La fin des musées prédateurs
Tout musée est l’aboutissement d’une accumulation primaire d’objets. Ils peuvent être hétéroclites ou déjà organisés. A l’origine, on trouve souvent un collectionneur qui est, demeure, et continuera d’être un personnage central dans le développement des musées. Une illustration exemplaire de cette dynamique sera présentée au public à partir du mois de novembre au Musée Ariana. En effet, une exposition, réalisée en étroite collaboration avec le Musée d’art et d’histoire de Genève (MAH), sera consacrée à Gustave Revilliod, l’un des plus généreux mécènes qu’a comptés Genève dans sa longue histoire culturelle.

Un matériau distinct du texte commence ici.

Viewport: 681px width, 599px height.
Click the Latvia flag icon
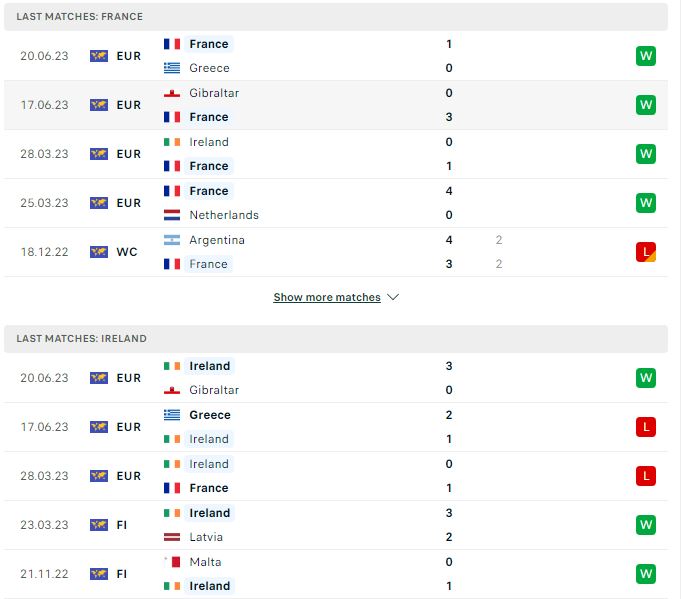[172, 537]
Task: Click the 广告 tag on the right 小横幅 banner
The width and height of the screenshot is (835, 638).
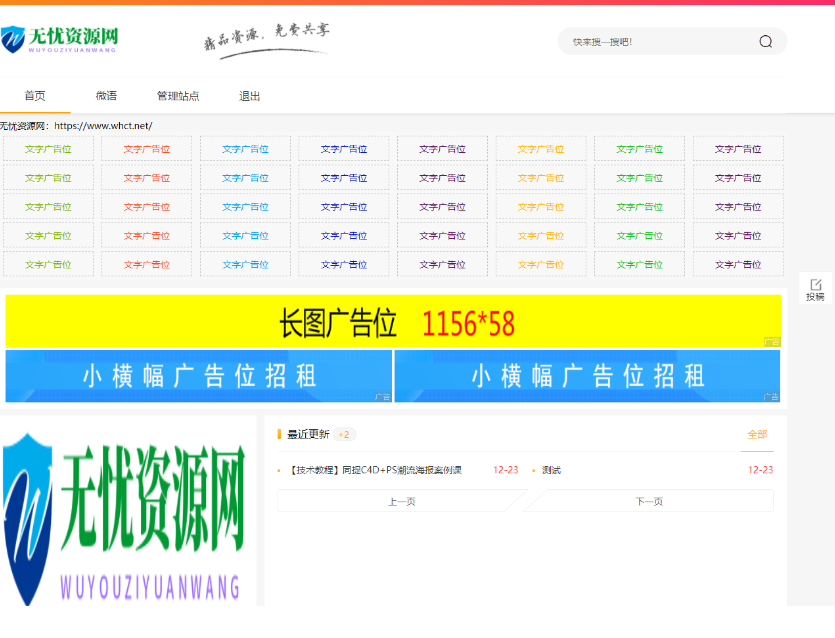Action: [x=771, y=396]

Au siècle passé, les conservateurs de musée considéraient que leur premier devoir était d’enrichir les collections, mais sans toujours se soucier du statut des oeuvres d’art et objets d’histoire qui entraient dans leurs réserves. Cette phase de l’histoire des musées occidentaux explique leur incroyable richesse. Il est incontestable qu’un grand nombre de chefsd’oeuvre, d’objets et de documents déterminants pour la connaissance de la civilisation matérielle ont ainsi été préservés de la destruction. Ce gisement patrimonial, qui se chiffre en dizaines de millions d’objets, doit bien sûr continuer à être conservé dans les meilleures conditions comme socle commun d’étude et de présentation.
C’est dans cet esprit que la ville de Genève a entrepris la construction d’un vaste dépôt patrimonial, dit du Carré vert, situé dans le quartier de la Jonction. Celui-ci pourra accueillir l’ensemble des collections des musées municipaux dès l’automne prochain. Cette réserve, conçue dans le respect des normes de conservation les plus modernes, suivant un modèle proche de celui du Landesmuseum de Zurich, constitue une garantie pour tous ceux – donateurs, légataires, mécènes – qui ont fait confiance aux musées de la ville de Genève et qui leur ont parfois donné ce qu’ils possédaient de plus précieux.
Cet héritage commun est sous bonne garde. Ainsi, au MAH, des spécialistes de la régie des oeuvres, de l’inventaire, de la conservation-restauration et de l’étude des oeuvres travaillent de concert pour assurer la transmission intergénérationnelle de ces collections, leur connaissance et leur rayonnement.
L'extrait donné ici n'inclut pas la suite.